(Yicai Global) Aug. 23 -- How long inflation may persist has become a focus for the market, with US consumer prices hitting a 40-year high of 9.1 percent in June amid costlier energy, food and other goods. But a recent study run by an economist at the US Federal Reserve suggested energy prices based on a popular indicator to consumers may not cause long-term inflation.
Lutz Kilian, a senior economic policy advisor at the Federal Reserve Bank of Dallas, delivered his presentation at a recent symposium held by J.P. Morgan Center for Commodities at the University of Colorado Denver. He showed that US households are more sensitive to increases in gasoline prices than to any other items, and yet gasoline prices have not been the main determinant of US inflation historically.
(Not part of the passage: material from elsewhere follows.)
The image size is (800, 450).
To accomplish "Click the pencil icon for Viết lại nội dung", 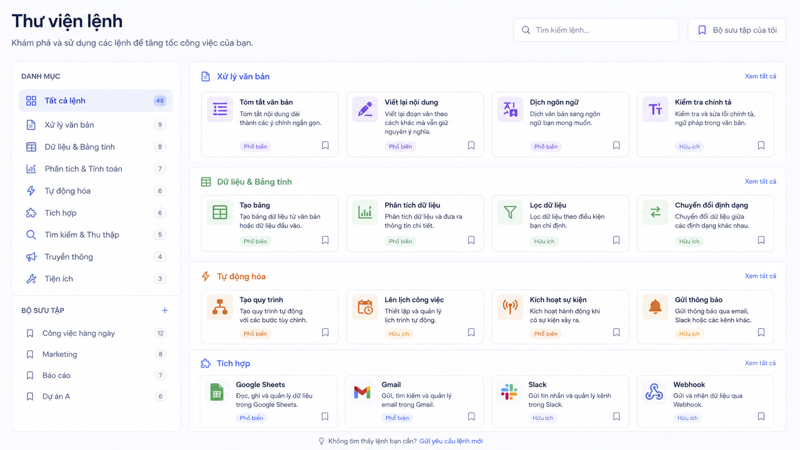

Kilian pointed out at the Aug. 15 symposium that there is no evidence to suggest that based on the historical data until 2020, gasoline price shocks would cause a wage-price spiral, or they would unanchor long-run inflation expectations in the US.
Other research on the supply side also provides supportive evidence for Kilian’s conclusion. Knut Are Aastveit, deputy research director at Norges Bank, showed that shale oil producers in US are responding more positively and significantly to favorable oil price signals than traditional oil producers, meaning current high oil prices would induce more shale oil production and balance the shortage.
Over the last 15 years, the US has had a massive increase in crude oil production due to the surge in shale oil output, Aastveit said the same day, adding that a key feature of fracking is that it allows for a more flexible production process compared to conventional oil wells.
The low-carbon transition may also cut oil demand. In the US, fossil energy still met 80 percent of total energy needs in 2019, but the development of better and cheaper equipment capital probably can help reduce the economy’s dependence on energy including fossil fuels, said Nida Cakır Melek, a senior economist at the Federal Reserve Bank of Kansas City.